● **What needs to be done**
Reproduce the records below, switching "Eyedropper" to "Color Picker" wherever it occurs and keeping every other part the same.

● **Data rows**
>>>>

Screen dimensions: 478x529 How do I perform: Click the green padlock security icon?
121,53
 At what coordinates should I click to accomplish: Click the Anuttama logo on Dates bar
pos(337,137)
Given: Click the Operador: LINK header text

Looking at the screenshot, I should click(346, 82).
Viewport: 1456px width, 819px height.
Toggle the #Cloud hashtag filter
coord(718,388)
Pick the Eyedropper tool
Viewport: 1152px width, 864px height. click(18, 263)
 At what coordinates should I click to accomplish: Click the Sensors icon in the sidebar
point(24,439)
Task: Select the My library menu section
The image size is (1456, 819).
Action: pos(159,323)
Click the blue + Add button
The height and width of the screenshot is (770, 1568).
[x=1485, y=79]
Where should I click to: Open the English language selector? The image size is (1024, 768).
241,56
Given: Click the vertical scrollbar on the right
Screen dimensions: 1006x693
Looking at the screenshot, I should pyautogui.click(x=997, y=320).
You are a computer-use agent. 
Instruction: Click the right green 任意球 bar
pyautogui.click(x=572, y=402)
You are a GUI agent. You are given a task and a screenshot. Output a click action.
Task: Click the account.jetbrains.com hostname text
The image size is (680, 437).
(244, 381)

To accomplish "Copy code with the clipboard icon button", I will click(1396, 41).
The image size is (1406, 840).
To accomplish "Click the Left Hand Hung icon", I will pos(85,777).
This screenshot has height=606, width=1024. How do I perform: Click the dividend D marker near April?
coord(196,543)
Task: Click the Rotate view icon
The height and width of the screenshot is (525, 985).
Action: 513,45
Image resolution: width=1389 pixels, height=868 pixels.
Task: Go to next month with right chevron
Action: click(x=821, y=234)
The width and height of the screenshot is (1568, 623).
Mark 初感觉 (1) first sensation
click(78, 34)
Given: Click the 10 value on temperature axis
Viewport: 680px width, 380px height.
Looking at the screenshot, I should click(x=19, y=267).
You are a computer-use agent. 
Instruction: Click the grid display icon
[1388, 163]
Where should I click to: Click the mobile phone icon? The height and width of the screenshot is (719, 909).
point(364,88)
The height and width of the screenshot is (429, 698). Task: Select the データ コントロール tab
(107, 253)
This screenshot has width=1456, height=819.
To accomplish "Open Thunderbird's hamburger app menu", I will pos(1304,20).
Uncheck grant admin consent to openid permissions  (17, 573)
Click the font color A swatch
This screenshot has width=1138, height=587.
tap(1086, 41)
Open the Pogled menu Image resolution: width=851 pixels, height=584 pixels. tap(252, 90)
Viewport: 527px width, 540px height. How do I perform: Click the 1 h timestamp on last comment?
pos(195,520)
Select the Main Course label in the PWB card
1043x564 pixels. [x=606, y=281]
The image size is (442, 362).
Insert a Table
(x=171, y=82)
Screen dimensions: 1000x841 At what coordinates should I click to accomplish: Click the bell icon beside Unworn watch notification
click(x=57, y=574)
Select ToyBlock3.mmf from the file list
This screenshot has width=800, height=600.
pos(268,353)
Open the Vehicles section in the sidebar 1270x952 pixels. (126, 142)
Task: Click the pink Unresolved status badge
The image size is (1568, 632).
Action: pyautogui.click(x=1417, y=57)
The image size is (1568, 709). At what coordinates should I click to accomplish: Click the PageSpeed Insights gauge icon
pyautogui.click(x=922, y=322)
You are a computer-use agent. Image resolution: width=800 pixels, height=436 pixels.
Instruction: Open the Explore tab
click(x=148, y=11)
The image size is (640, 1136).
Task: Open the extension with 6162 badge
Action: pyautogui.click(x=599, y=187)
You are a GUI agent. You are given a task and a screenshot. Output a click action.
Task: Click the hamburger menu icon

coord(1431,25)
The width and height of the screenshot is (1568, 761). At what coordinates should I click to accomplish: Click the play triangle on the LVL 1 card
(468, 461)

<<<<

● **Completed task**
Screen dimensions: 478x529 How do I perform: Click the green padlock security icon?
121,53
 At what coordinates should I click to accomplish: Click the Anuttama logo on Dates bar
pos(337,137)
Given: Click the Operador: LINK header text

Looking at the screenshot, I should click(346, 82).
Viewport: 1456px width, 819px height.
Toggle the #Cloud hashtag filter
coord(718,388)
Pick the Color Picker tool
Viewport: 1152px width, 864px height. click(18, 263)
 At what coordinates should I click to accomplish: Click the Sensors icon in the sidebar
point(24,439)
Task: Select the My library menu section
The image size is (1456, 819).
Action: pos(159,323)
Click the blue + Add button
The height and width of the screenshot is (770, 1568).
[x=1485, y=79]
Where should I click to: Open the English language selector? The image size is (1024, 768).
241,56
Given: Click the vertical scrollbar on the right
Screen dimensions: 1006x693
Looking at the screenshot, I should pyautogui.click(x=997, y=320).
You are a computer-use agent. 
Instruction: Click the right green 任意球 bar
pyautogui.click(x=572, y=402)
You are a GUI agent. You are given a task and a screenshot. Output a click action.
Task: Click the account.jetbrains.com hostname text
The image size is (680, 437).
(244, 381)

To accomplish "Copy code with the clipboard icon button", I will click(1396, 41).
The image size is (1406, 840).
To accomplish "Click the Left Hand Hung icon", I will pos(85,777).
This screenshot has height=606, width=1024. How do I perform: Click the dividend D marker near April?
coord(196,543)
Task: Click the Rotate view icon
The height and width of the screenshot is (525, 985).
Action: 513,45
Image resolution: width=1389 pixels, height=868 pixels.
Task: Go to next month with right chevron
Action: click(x=821, y=234)
The width and height of the screenshot is (1568, 623).
Mark 初感觉 (1) first sensation
click(78, 34)
Given: Click the 10 value on temperature axis
Viewport: 680px width, 380px height.
Looking at the screenshot, I should click(x=19, y=267).
You are a computer-use agent. 
Instruction: Click the grid display icon
[1388, 163]
Where should I click to: Click the mobile phone icon? The height and width of the screenshot is (719, 909).
point(364,88)
The height and width of the screenshot is (429, 698). Task: Select the データ コントロール tab
(107, 253)
This screenshot has width=1456, height=819.
To accomplish "Open Thunderbird's hamburger app menu", I will pos(1304,20).
Uncheck grant admin consent to openid permissions  (17, 573)
Click the font color A swatch
This screenshot has width=1138, height=587.
tap(1086, 41)
Open the Pogled menu Image resolution: width=851 pixels, height=584 pixels. tap(252, 90)
Viewport: 527px width, 540px height. How do I perform: Click the 1 h timestamp on last comment?
pos(195,520)
Select the Main Course label in the PWB card
1043x564 pixels. [x=606, y=281]
The image size is (442, 362).
Insert a Table
(x=171, y=82)
Screen dimensions: 1000x841 At what coordinates should I click to accomplish: Click the bell icon beside Unworn watch notification
click(x=57, y=574)
Select ToyBlock3.mmf from the file list
This screenshot has width=800, height=600.
pos(268,353)
Open the Vehicles section in the sidebar 1270x952 pixels. (126, 142)
Task: Click the pink Unresolved status badge
The image size is (1568, 632).
Action: pyautogui.click(x=1417, y=57)
The image size is (1568, 709). At what coordinates should I click to accomplish: Click the PageSpeed Insights gauge icon
pyautogui.click(x=922, y=322)
You are a computer-use agent. Image resolution: width=800 pixels, height=436 pixels.
Instruction: Open the Explore tab
click(x=148, y=11)
The image size is (640, 1136).
Task: Open the extension with 6162 badge
Action: pyautogui.click(x=599, y=187)
You are a GUI agent. You are given a task and a screenshot. Output a click action.
Task: Click the hamburger menu icon

coord(1431,25)
The width and height of the screenshot is (1568, 761). At what coordinates should I click to accomplish: Click the play triangle on the LVL 1 card
(468, 461)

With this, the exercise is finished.